#### TASK PROMPT
Your task is to copy the stretch of lines in the records below that begins with the line containing "Vendor Finance (60, 2072)" and ends with the line containing "90011000 (37, 325)", exactly as written, with nothing added.

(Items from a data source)
┌──
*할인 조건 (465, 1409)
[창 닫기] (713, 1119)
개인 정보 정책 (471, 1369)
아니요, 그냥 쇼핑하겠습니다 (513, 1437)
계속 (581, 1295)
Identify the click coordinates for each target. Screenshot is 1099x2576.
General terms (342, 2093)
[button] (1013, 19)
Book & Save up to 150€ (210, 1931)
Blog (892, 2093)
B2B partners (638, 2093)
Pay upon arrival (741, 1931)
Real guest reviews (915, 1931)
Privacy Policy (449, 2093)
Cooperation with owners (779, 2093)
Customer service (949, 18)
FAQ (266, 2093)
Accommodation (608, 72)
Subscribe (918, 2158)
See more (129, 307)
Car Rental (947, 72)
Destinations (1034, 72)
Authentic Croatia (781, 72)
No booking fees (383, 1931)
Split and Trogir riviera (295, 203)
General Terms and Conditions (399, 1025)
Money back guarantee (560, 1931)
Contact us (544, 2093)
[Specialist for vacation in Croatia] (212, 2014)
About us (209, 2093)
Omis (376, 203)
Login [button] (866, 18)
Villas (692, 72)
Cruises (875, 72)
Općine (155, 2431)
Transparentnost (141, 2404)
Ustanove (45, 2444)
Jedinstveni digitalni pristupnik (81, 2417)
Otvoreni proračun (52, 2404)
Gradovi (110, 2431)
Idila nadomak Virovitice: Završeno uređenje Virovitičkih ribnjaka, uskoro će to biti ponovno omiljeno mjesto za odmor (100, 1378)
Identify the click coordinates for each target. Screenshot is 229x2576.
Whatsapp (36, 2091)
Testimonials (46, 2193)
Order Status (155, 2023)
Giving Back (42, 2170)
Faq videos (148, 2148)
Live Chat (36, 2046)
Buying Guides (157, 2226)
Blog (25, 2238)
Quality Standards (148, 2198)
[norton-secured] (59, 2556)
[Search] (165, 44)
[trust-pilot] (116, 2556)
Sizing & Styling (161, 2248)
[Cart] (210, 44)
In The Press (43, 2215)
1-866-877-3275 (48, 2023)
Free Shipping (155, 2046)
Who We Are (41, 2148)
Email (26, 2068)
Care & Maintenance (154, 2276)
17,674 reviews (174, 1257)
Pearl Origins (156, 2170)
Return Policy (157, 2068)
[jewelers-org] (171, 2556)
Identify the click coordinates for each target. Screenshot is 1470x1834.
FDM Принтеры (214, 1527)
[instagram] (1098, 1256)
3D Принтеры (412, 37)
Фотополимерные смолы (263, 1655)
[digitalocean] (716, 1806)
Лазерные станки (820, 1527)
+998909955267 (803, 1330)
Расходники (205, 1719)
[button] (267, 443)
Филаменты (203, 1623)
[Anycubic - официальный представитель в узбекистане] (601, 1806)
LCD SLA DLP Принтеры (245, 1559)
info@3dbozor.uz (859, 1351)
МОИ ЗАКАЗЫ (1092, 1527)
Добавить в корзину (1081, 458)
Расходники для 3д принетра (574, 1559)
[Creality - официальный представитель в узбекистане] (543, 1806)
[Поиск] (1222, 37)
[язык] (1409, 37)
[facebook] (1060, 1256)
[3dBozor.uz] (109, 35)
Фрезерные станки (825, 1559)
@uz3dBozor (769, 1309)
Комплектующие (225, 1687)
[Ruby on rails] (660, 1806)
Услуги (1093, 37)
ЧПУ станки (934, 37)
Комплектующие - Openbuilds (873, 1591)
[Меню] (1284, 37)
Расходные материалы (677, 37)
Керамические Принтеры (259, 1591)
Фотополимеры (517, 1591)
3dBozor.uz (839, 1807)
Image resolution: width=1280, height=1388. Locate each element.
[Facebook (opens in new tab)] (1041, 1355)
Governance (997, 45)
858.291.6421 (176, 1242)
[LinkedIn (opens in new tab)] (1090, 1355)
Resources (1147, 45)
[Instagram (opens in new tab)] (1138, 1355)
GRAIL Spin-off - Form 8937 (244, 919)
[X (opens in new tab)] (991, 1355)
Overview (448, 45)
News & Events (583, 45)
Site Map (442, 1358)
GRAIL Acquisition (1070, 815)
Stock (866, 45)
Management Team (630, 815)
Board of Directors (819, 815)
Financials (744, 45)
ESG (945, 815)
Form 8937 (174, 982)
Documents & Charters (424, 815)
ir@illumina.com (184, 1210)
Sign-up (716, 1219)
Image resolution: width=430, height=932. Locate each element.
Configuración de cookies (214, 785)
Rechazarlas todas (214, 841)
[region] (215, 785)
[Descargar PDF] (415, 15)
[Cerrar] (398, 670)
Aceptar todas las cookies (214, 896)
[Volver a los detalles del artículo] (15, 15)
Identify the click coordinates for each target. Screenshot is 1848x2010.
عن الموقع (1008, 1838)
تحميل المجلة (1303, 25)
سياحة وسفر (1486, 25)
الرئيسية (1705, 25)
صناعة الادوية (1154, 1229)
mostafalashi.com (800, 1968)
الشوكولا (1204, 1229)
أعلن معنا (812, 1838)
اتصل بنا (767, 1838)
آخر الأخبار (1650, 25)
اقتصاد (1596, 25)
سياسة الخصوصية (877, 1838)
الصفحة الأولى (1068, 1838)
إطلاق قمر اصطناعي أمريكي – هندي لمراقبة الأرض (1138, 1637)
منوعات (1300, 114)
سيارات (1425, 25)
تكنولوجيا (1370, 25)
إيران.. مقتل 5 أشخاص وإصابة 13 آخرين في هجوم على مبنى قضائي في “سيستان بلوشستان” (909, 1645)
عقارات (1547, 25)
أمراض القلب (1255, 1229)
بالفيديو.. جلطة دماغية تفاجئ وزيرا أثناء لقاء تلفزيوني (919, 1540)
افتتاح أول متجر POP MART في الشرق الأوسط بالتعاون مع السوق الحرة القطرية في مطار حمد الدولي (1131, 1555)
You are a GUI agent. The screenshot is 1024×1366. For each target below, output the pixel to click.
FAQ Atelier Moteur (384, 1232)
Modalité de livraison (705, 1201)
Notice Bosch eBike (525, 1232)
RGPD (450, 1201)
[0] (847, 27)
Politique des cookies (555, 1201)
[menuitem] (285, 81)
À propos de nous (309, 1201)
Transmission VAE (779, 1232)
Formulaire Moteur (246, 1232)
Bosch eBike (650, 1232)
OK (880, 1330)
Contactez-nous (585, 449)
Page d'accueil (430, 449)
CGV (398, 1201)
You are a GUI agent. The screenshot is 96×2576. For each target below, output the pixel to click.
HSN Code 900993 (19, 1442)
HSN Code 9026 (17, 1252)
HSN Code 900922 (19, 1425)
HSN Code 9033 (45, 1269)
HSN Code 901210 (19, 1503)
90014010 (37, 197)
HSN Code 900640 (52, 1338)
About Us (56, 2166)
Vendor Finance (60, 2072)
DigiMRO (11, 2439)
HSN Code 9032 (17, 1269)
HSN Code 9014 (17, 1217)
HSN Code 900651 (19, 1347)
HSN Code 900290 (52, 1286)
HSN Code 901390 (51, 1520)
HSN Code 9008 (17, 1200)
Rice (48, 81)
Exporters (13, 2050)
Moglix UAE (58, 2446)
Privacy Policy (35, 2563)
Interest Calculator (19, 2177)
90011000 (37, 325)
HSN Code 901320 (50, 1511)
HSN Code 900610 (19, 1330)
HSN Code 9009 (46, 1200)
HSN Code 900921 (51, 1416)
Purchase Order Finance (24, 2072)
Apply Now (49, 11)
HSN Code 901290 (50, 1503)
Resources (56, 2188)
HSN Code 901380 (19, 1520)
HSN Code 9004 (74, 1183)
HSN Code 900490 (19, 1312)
└──
#### RESPONSE TO THIS TASK
Vendor Finance (60, 2072)
DigiMRO (11, 2439)
HSN Code 9032 (17, 1269)
HSN Code 9014 (17, 1217)
HSN Code 900651 (19, 1347)
HSN Code 900290 (52, 1286)
HSN Code 901390 (51, 1520)
HSN Code 9008 (17, 1200)
Rice (48, 81)
Exporters (13, 2050)
Moglix UAE (58, 2446)
Privacy Policy (35, 2563)
Interest Calculator (19, 2177)
90011000 (37, 325)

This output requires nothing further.